As the country grapples with how to address this major public-health problem, one potential policy lever has been largely ignored: health education. The United States spends more than $600 billion on K-12 public education annually, which includes a portion dedicated to formal health education in our public schools. While the focus varies by state, most of that health education concentrates on such concerns as substance abuse, sexually transmitted diseases, internet safety, CPR training, and nutrition.
Why not expand the focus of our school systems’ health education to help address the most important health problem young people face in our nation’s cities—violence?
How can we afford not to invest in proven strategies to tackle this public-health crisis?"
What would such an approach look like? First, it might need to look very different from traditional health education. Students already know what violence is, and in far too many distressed urban areas, they unfortunately understand its consequences all too well. What they need is help understanding how to avoid it.
To help youths avoid violence, we need first to understand what violence in America actually looks like. TV shows like “The Wire” conjure up images of premeditated violence committed to further some instrumental end of a drug-selling gang. In contrast, in our hometown of Chicago, as in most big cities, a majority of all homicides stem from altercations that turn into tragedies because someone overreacts to a provocation. Often the provocation can seem quite minor, while the response seems very impulsive—almost automatic.
Youth Guidance is a Chicago-based student advocacy organization that helps young teens of color navigate difficult life experiences through their Becoming a Man (BAM) and Working on Womanhood (WOW) programs. The organization was originally founded in 1924 as the Church Mission of Help to provide programs of assistance for youth in need.
Watch a video of students from the BAM and WOW programs share their experiences of life as a teen in Chicago: Growing Up In Violence.
Youth Guidance is a Chicago-based student advocacy organization that helps young teens of color navigate difficult life experiences through their Becoming a Man (BAM) and Working on Womanhood (WOW) programs. The organization was originally founded in 1924 as the Church Mission of Help to provide programs of assistance for youths in need.
Watch a video of students from the BAM and WOW programs share their experiences of life as a teen in Chicago: Growing Up In Violence.
According to a growing body of research in behavioral economics, we all engage in these sorts of automatic responses all the time. They are usually adaptive to the situations we commonly face. For teenagers growing up in distressed urban neighborhoods where institutions of formal social control are often overwhelmed, it is often adaptive to react aggressively to any provocation to deter future victimization. While this automatic response may be adaptive in many circumstances, it can lead to tragedy when a gun is at hand.
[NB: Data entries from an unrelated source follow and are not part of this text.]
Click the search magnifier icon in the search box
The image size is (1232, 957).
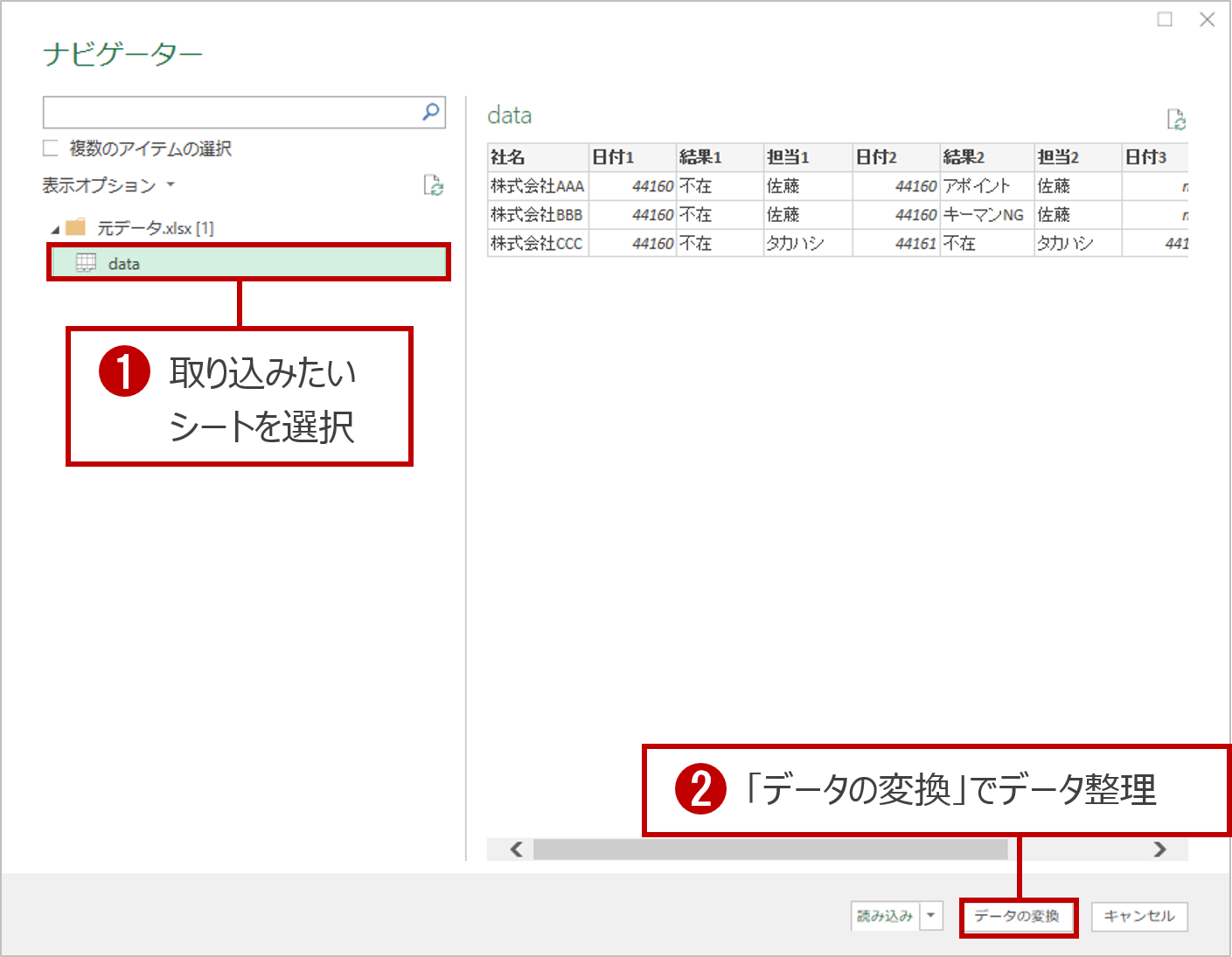point(429,112)
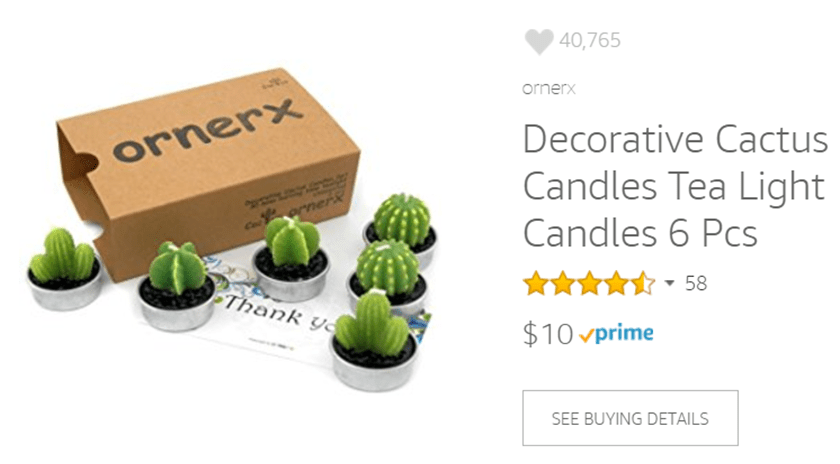Click the leftmost cactus candle
Viewport: 840px width, 464px height.
(64, 269)
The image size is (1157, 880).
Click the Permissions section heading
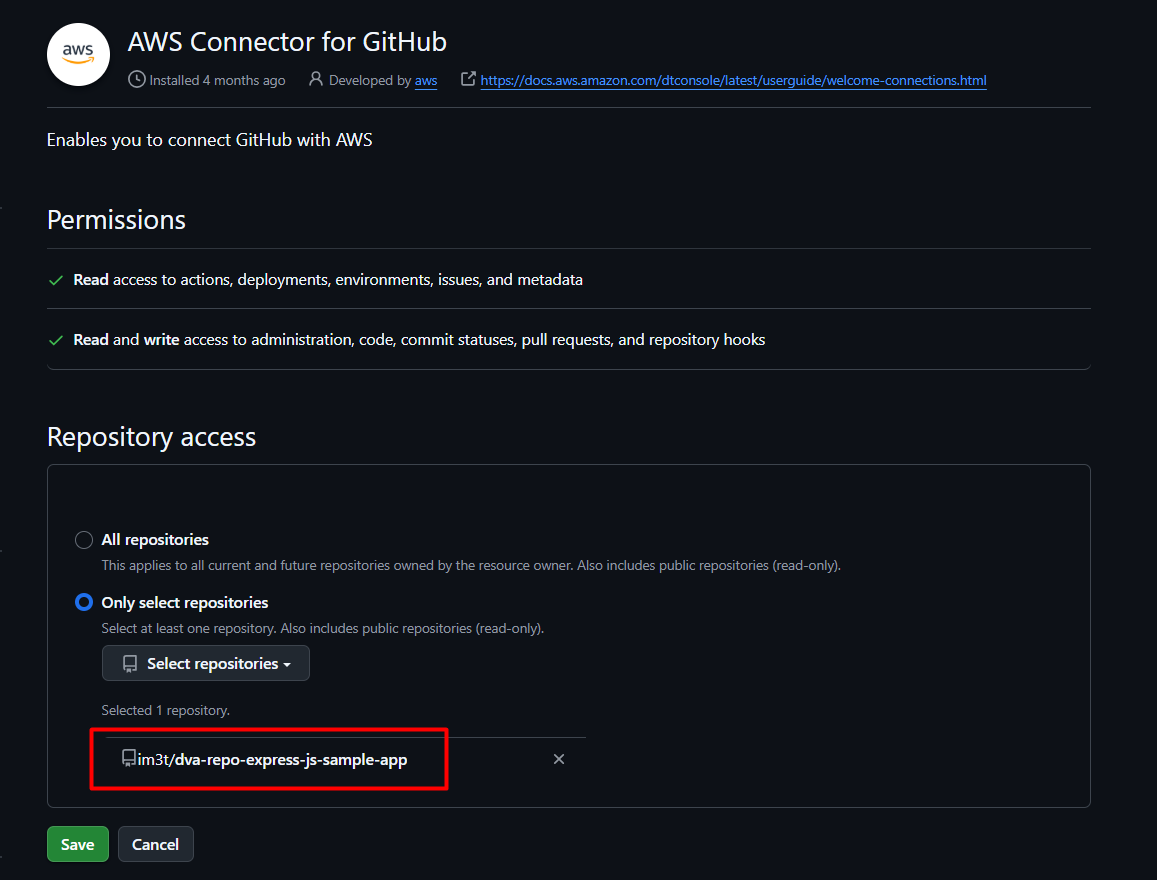coord(116,220)
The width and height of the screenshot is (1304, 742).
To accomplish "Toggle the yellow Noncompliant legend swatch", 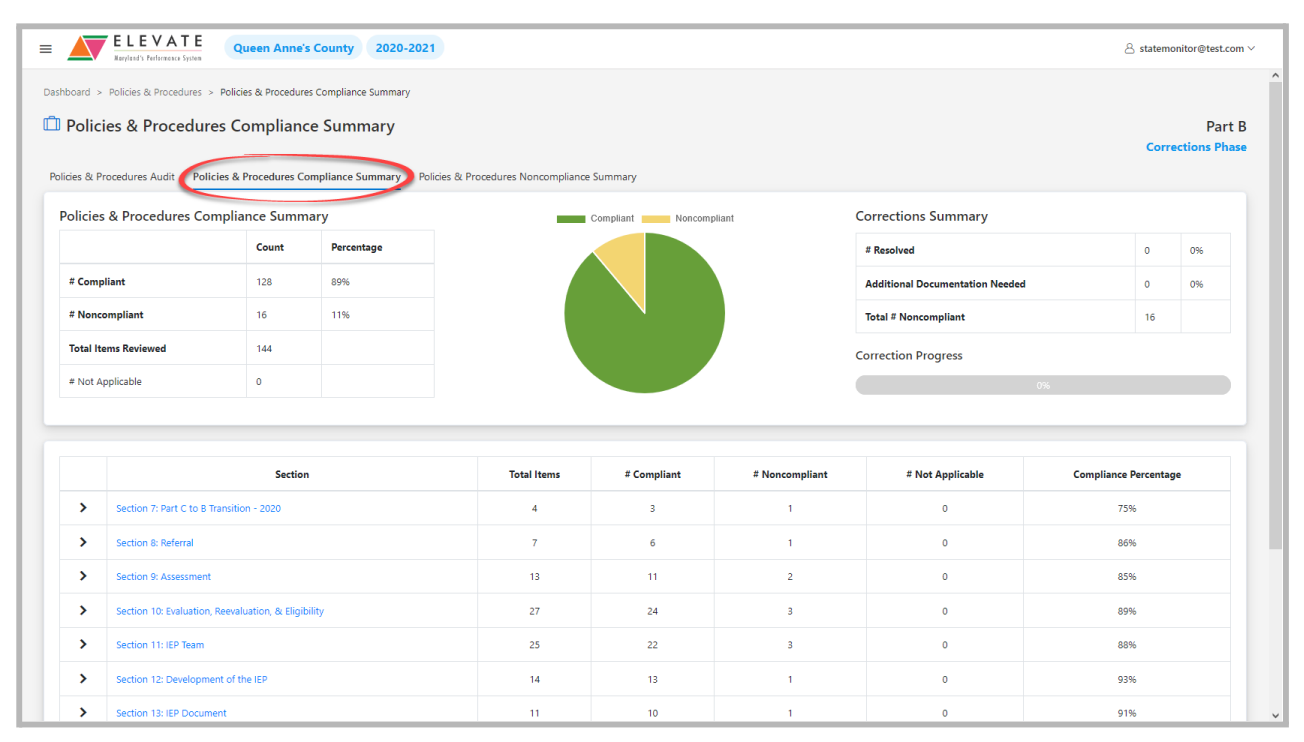I will coord(655,218).
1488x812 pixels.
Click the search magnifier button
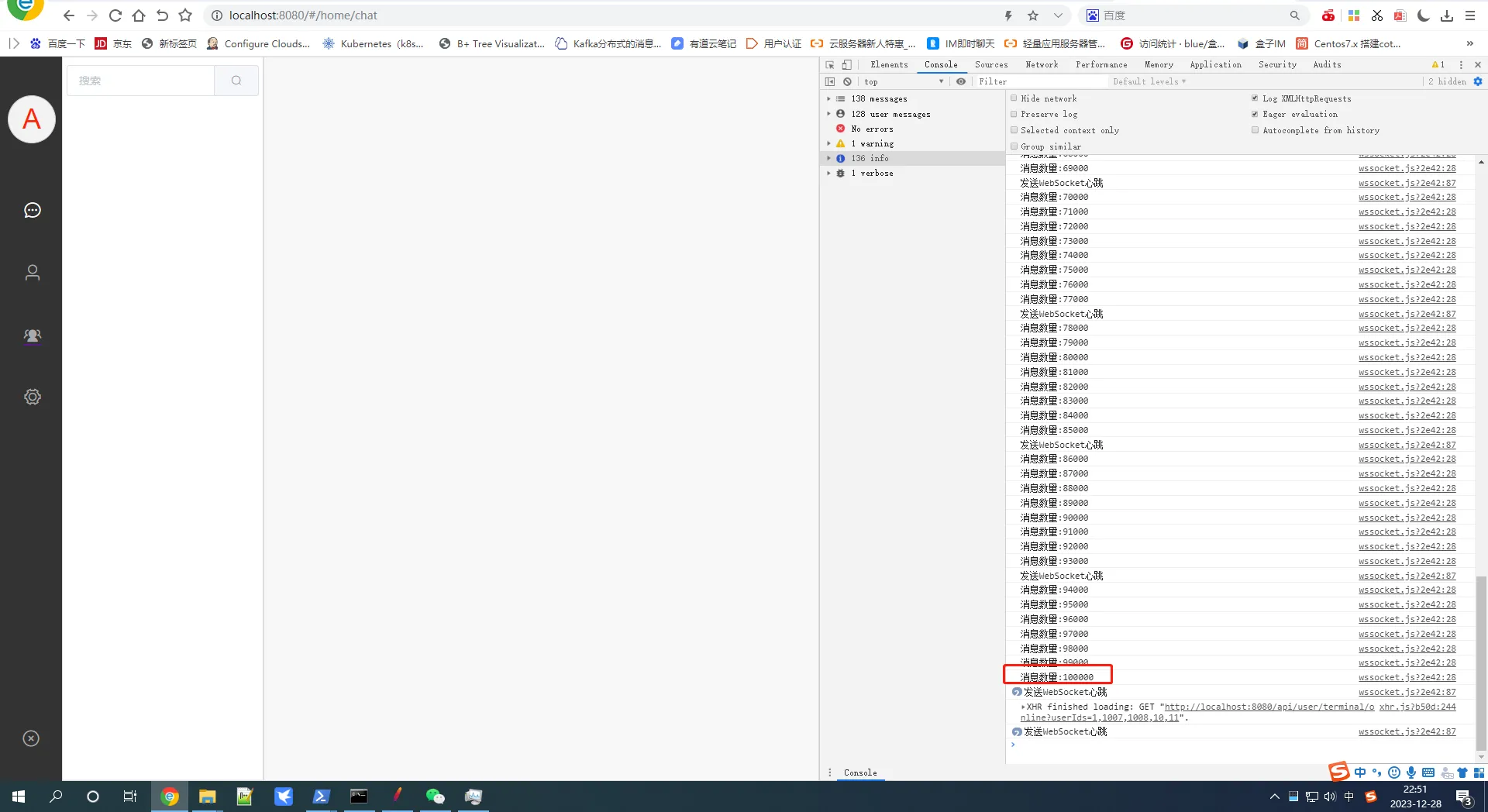click(236, 81)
Our research team at the University of Chicago Crime Lab has been working for the past several years with a Chicago nonprofit, Youth Guidance, studying its Becoming a Man program, more widely known as BAM. The program has been highly effective in addressing these sorts of impulsive, automatic responses that can lead to violence. BAM offers young men weekly, one-hour group sessions during the school day and a counselor they can seek out throughout the week. The program teaches youths to slow down in high-stakes situations and carefully consider the situation and their possible responses.
The Crime Lab’s first study of BAM, implemented in the Chicago public schools in the 2009-10 school year, found that the program decreased violent-crime arrests by 45 percent, in just one school year. Youths who participated in BAM were also 19 percent more likely than their nonparticipating peers to graduate from high school on time.
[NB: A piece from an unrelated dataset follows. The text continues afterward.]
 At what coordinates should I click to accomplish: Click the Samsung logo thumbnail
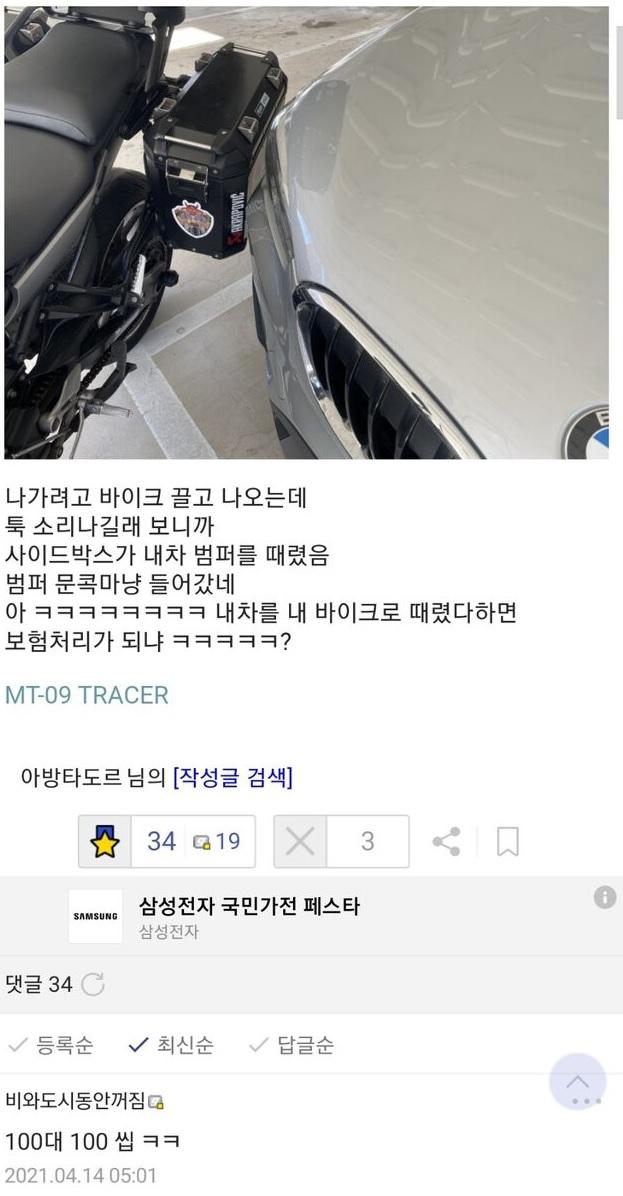coord(95,915)
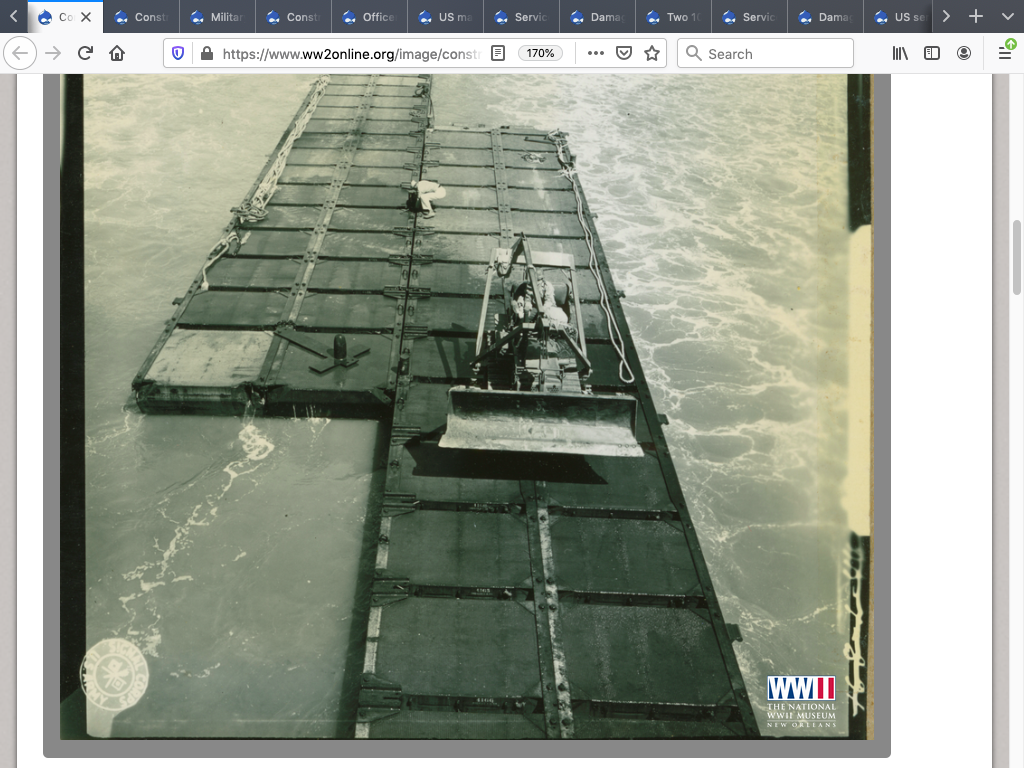Open the Firefox hamburger menu
Image resolution: width=1024 pixels, height=768 pixels.
(1005, 53)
While these results may seem too good to be true, they come from a randomized controlled trial of the sort regularly used to provide gold-standard evidence of effectiveness in medicine. Moreover, our team replicated the findings in a second study of BAM, which found a 50 percent reduction in violent-crime arrests.
The basic idea behind this intervention seems to work with even the highest-risk young people. Our team also studied a program that shares some common elements with the Becoming a Man program, but was delivered by members of the detention staff within the Cook County Juvenile Temporary Detention Center. Participation in that program reduced the rate of readmission to the facility by 21 percent over 18 months.
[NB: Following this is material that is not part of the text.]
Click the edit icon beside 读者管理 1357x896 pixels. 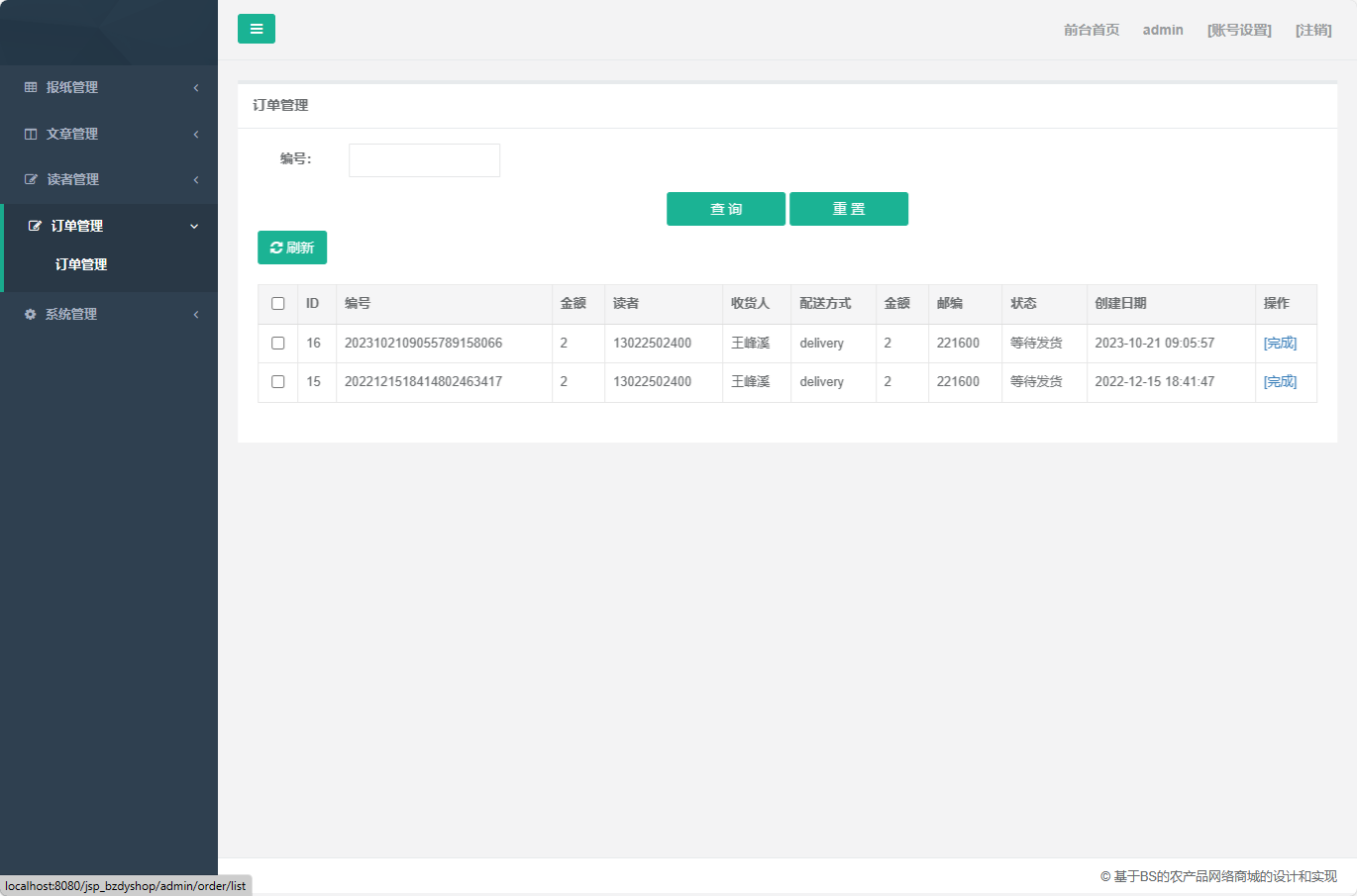(x=31, y=179)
A number of important details about how to deliver this kind of approach at large scale would need to be worked out. Should public school staff members deliver this type of program, or should schools partner with local nonprofits? How can we identify and hire enough effective counselors to staff the programs? And, of course, there would be the question of how to pay for it.
But, given the enormous social and financial costs of youth violence and the promise of repurposing existing health education resources to make real progress on preventing violence, perhaps the better question is how can we afford not to invest in proven strategies to tackle this public-health crisis?
By meeting youths where they spend a great deal of their time—in school—with a program that works to reduce violence, we may be able to take a transformative step in national health education and finally give youths—many of them among society’s most vulnerable—the opportunity for a future that every young person in America deserves.